En el aparcamiento del centro comercial Parques de Ceuta ya no son uno ni dos: una decena de coches abandonados permanecen inmóviles, convertidos en improvisados contenedores de basura y en un problema de seguridad para clientes y trabajadores

Coches abandonados en el parking de Parques de Ceuta
photo_camera Coches abandonados en el parking de Parques de Ceuta

En Ceuta ya no sorprende encontrarse con coches abandonados en plena calle. Lo preocupante es que esta práctica se extiende también a los aparcamientos de supermercados y centros comerciales. En el parking del centro comercial Parques de Ceuta, las escenas de vehículos inmóviles cubiertos de polvo se repiten con demasiada frecuencia.

Coches abandonados en el parking de Parques de Ceuta
Coches abandonados en el parking de Parques de Ceuta

Lo que al principio parecen coches de clientes que han acudido a comprar, con el paso de los días se convierten en pruebas evidentes de abandono. En algunos casos, incluso han acabado transformados en improvisados contenedores de basura por parte de otros usuarios del aparcamiento.

Coches abandonados en el parking de Parques de Ceuta
Coches abandonados en el parking de Parques de Ceuta

La situación no se limita a uno o dos vehículos: usuarios denuncian que ya son una decena los coches abandonados en este parking. “Se incumplen las leyes de medioambiente y residuos peligrosos, además de poner en riesgo la seguridad de quienes acuden al centro comercial y de sus trabajadores”, señala la queja de un afectado.

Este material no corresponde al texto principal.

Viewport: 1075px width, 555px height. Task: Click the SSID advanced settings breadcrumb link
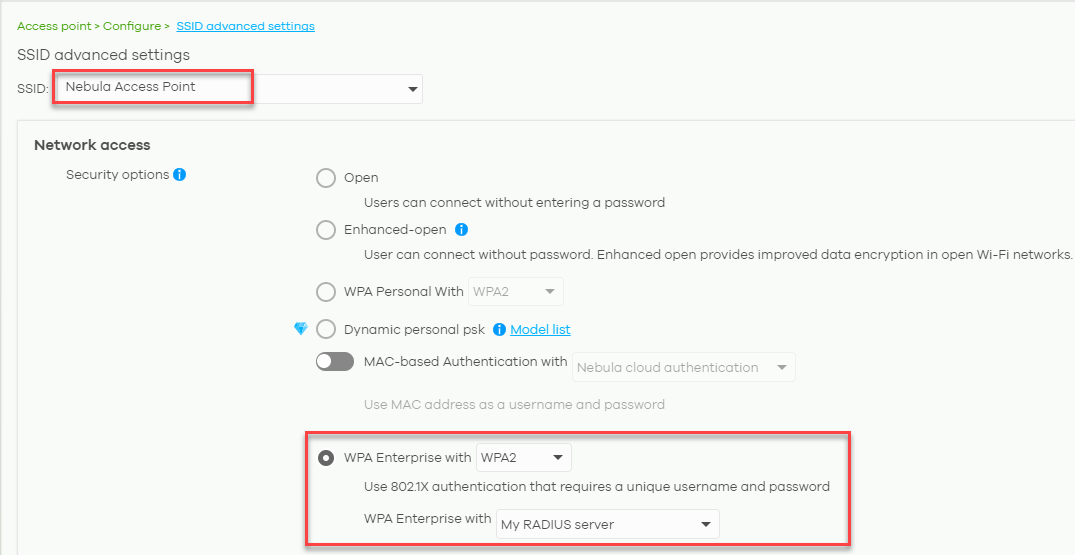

Coches abandonados en el parking de Parques de Ceuta
Coches abandonados en el parking de Parques de Ceuta

La retirada de estos vehículos no es sencilla ni inmediata. El procedimiento exige denuncia previa y traslado al depósito municipal, que en ocasiones se ha visto colapsado por el elevado número de coches abandonados en la ciudad autónoma. Una vez allí, el proceso continúa con la publicación de los datos en el Boletín Oficial del Estado. Si nadie reclama el vehículo, finalmente se convierte en chatarra.